Content starts

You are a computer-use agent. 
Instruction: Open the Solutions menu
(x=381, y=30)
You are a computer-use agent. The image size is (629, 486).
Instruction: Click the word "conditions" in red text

Content ends

## [Exercise objective]
Extract the full set of entries word for word.

## [Answer]
You are a computer-use agent. 
Instruction: Open the Solutions menu
(x=381, y=30)
You are a computer-use agent. The image size is (629, 486).
Instruction: Click the word "conditions" in red text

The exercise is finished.